GOAL OF THE EXERCISE –
In the passage about the border between Dajabón and Ouanaminthe, what river do people cross beneath the bridge?

QUOTED TEXT –
A conflict rages on the island of Hispaniola, fuelled by the hatred that separates the paradise of the Dominican Republic from the hell of Haiti.
It has been raining since dawn. Four Dominican soldiers seek shelter in a small sentry box. A few yards away, a multitude of arms and heads are crammed against a closed gate. One can make out a long line of black feet beneath the rusty metal sheeting. Many are barefoot, others are wearing shoes that are either too big or too small. Beneath the bridge, a few people are crossing the Massacre River, ducking around streams of sewage and floating rubbish. At eight on the dot, a customs official turns his key in the padlock of the huge gate that divides the Dominican city of Dajabón from the Haitian town of Ouanaminthe. A stream of people, their hands, heads and barrows loaded with merchandise, cross the border without showing any documents, often by doling out a bribe to the Dominican officers.

PROVIDED MATERIAL –
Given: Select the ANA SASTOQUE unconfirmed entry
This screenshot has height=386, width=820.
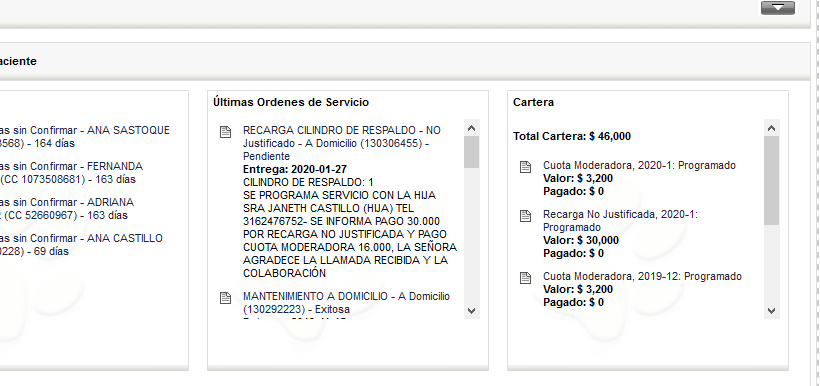Looking at the screenshot, I should 85,137.
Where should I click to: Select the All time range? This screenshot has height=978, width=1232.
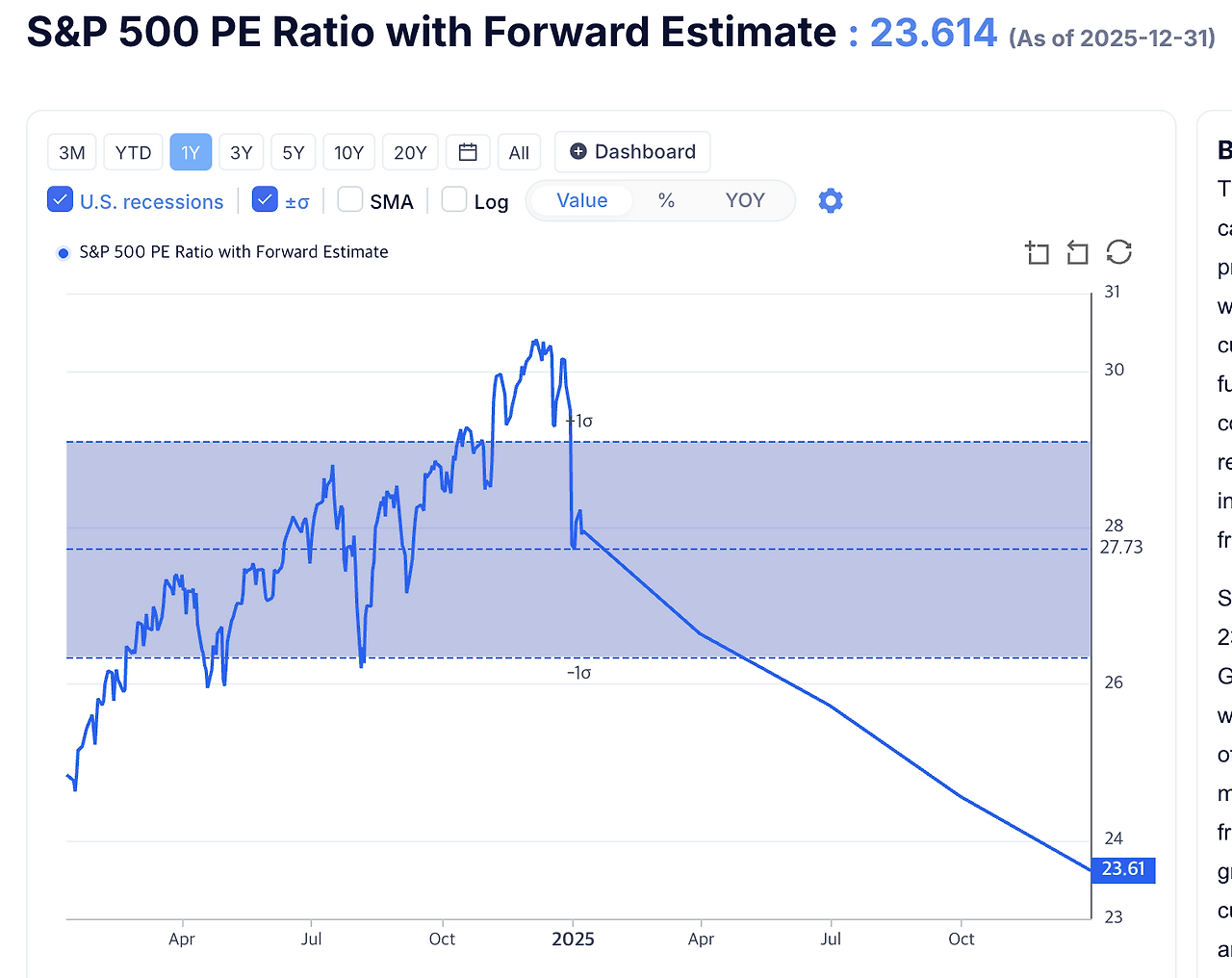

COMPLETE RESPONSE –
The Massacre River.